PROVIDED DATA:
+++

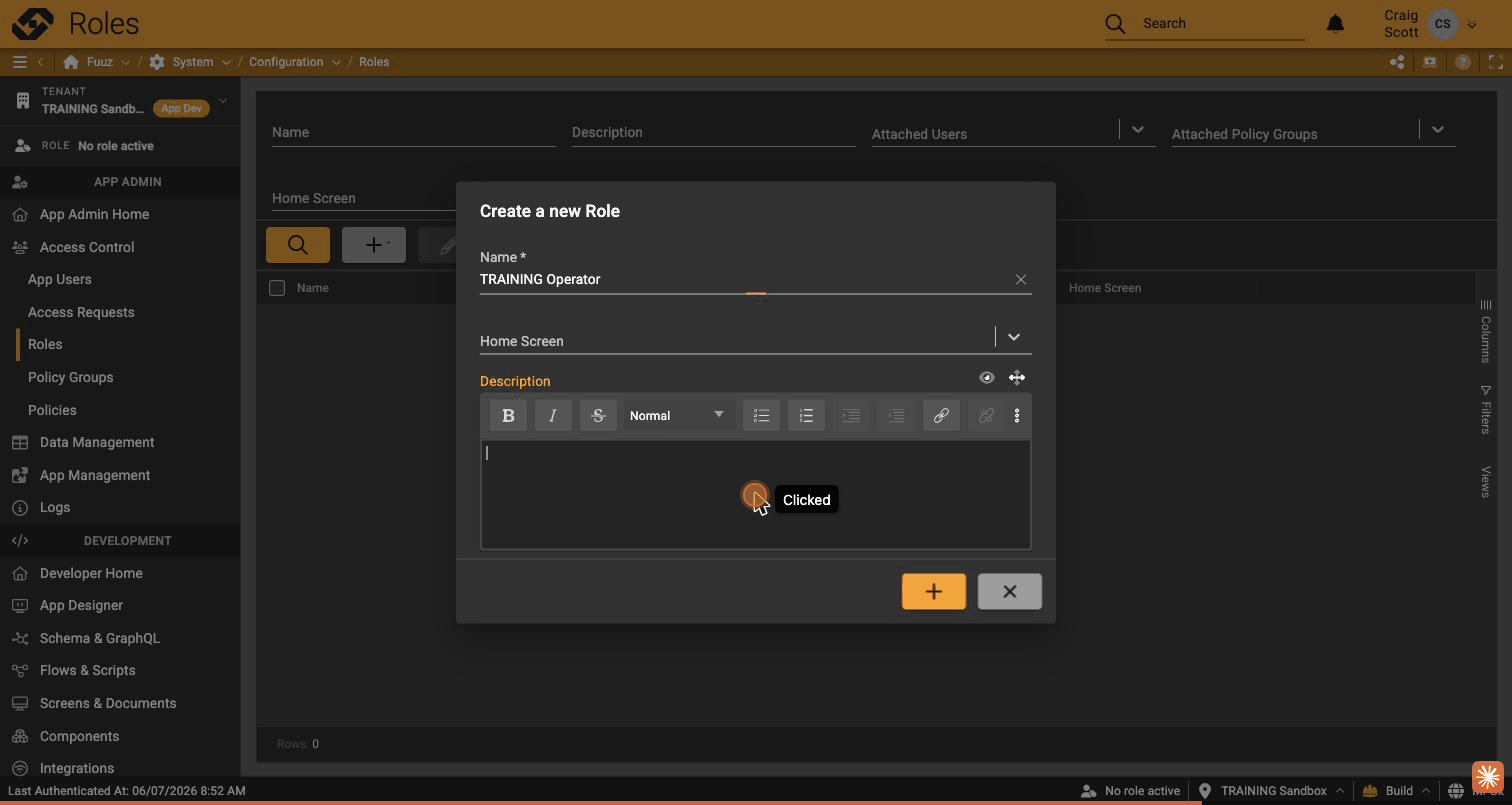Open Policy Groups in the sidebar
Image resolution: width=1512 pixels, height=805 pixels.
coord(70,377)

+++

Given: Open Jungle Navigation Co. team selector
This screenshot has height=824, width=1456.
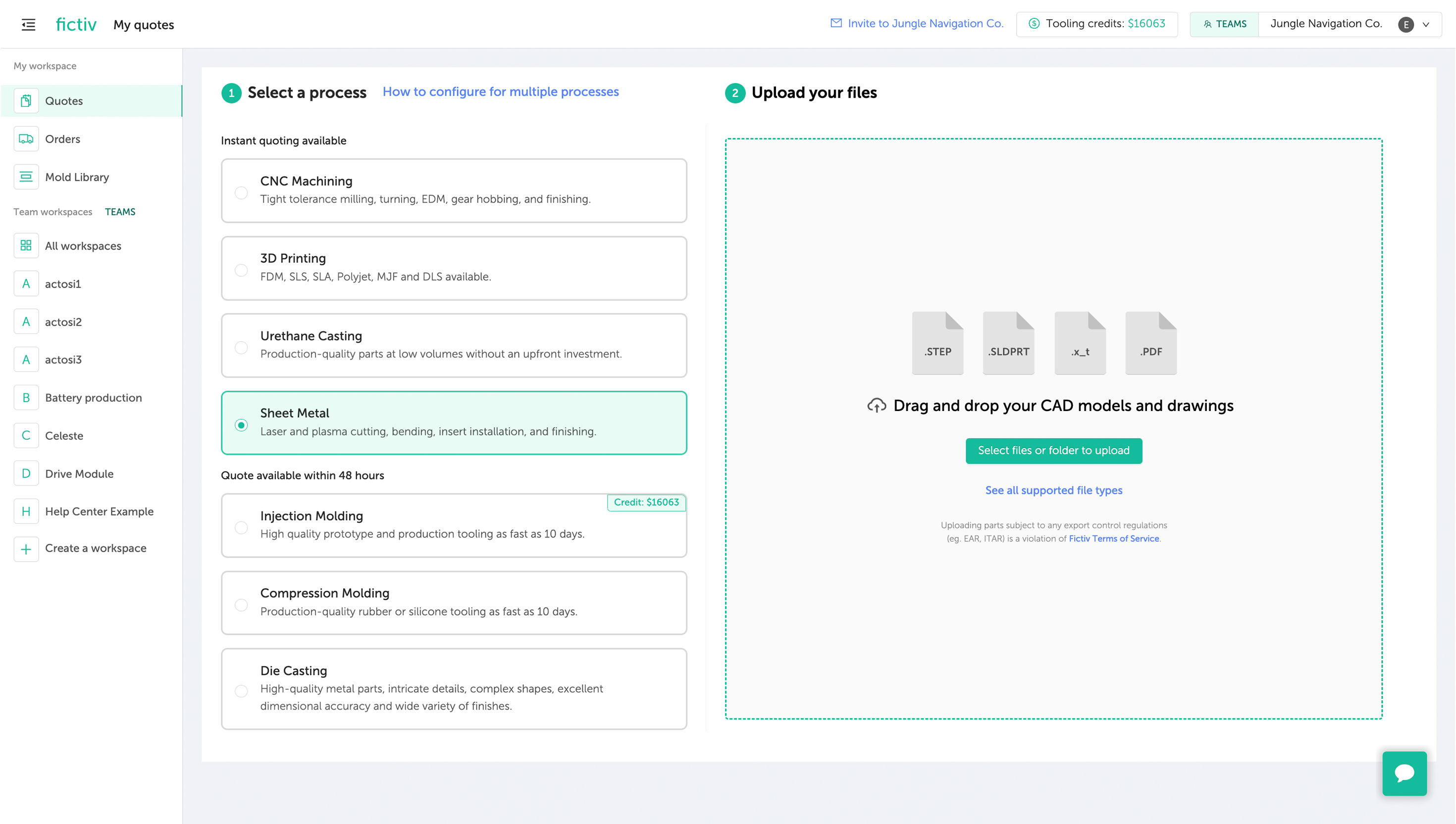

+++

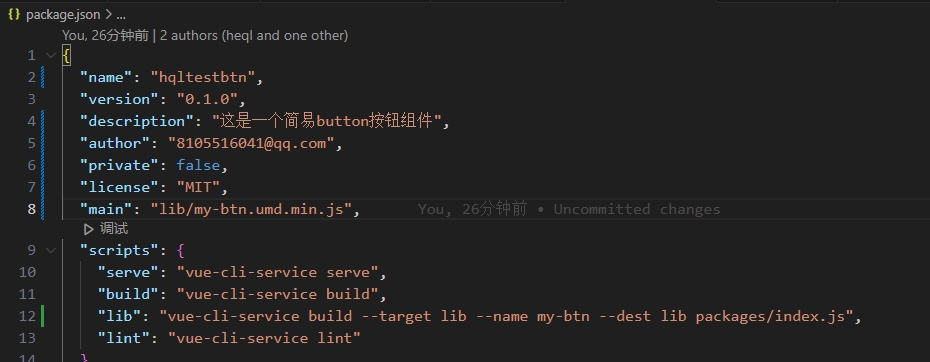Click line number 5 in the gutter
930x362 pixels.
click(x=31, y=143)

+++

DIRECTIONS:
Rewrite the part of the records that starts with the line containing "Open Policy Groups in the sidebar" and ends with the line containing "coord(70,377)", putting "side panel" in place of "sidebar" and changing nothing else. Leave the pictures out of your answer.

EXERCISE RESPONSE:
Open Policy Groups in the side panel
Image resolution: width=1512 pixels, height=805 pixels.
coord(70,377)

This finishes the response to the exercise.